Substitute the value of ${\displaystyle \underset{-\infty }{\overset{+\infty }{\int }}x{\text{e}}^{-x^2}dx}$ in equation (15).

    $\begin{array}{c}{\langle }^{p_x}=-{\hslash }^2\left(\frac{\alpha }{\pi }\right){\left(0\right)}^2\\ =0\end{array}$

Therefore, the value of ${\langle p_x\rangle }^2$ for the harmonic oscillator is $0$.

Substitute the value of ${\langle p_x\rangle }^2$ and $\langle p_x{}^2\rangle$ in equation (7).

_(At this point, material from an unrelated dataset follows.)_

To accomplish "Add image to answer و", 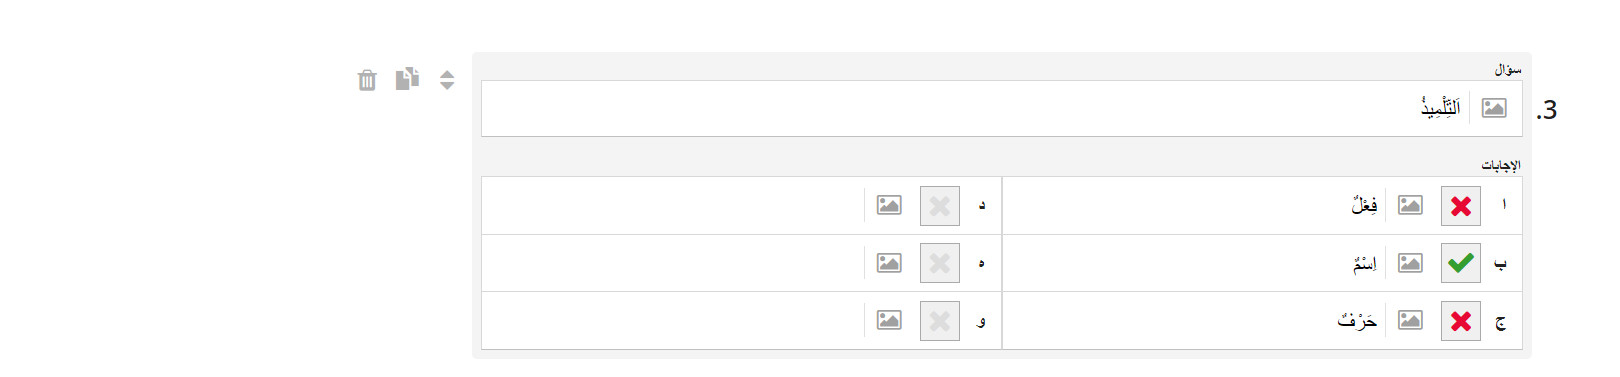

    $\begin{array}{c}\Delta p_x={\left({\hslash }^2{\left(\frac{\alpha }{\pi }\right)}^{1/2}\left(\frac{\sqrt{\pi }}{2}\right)-0\right)}^{1/2}\\ ={\left({\hslash }^2{\left(\frac{\alpha }{\pi }\right)}^{1/2}\left(\frac{\sqrt{\pi }}{2}\right)\right)}^{1/2}\\ =\hslash {\left(\frac{\alpha }{\pi }\right)}^{1/4}{\left(\frac{\sqrt{\pi }}{2}\right)}^{1/2}\end{array}$

Hence, the value of $\Delta p_x$ for simple harmonic oscillator is ${\left({\hslash }^2{\left(\frac{\alpha }{\pi }\right)}^{1/2}\left(\frac{\sqrt{\pi }}{2}\right)\right)}^{1/2}$.

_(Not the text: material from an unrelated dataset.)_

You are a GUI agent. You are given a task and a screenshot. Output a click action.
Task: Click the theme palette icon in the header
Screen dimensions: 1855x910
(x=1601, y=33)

The proof of uncertainty principle is shown below.

    $\begin{array}{c}\Delta x\times \Delta p_x={\left(\frac{\sqrt{\alpha }}{2}\right)}^{1/2}\times \hslash {\left(\frac{\alpha }{\pi }\right)}^{1/4}{\left(\frac{\sqrt{\pi }}{2}\right)}^{1/2}\\ =\frac{\hslash \sqrt{\alpha }}{{\left(2\right)}^{1/4}}\end{array}$                                                             (16)

The principle of uncertainty states that the product of $\Delta x\times \Delta p_x$ is greater than or equal to $\frac{\hslash }{2}$.  From equation (16) it is clear that the value of $\Delta x\times \Delta p_x$ is a positive quantity.  This means that there is some uncertainty in the measurement of change in position and change in momentum simultaneously.  This proves the principle of uncertainty.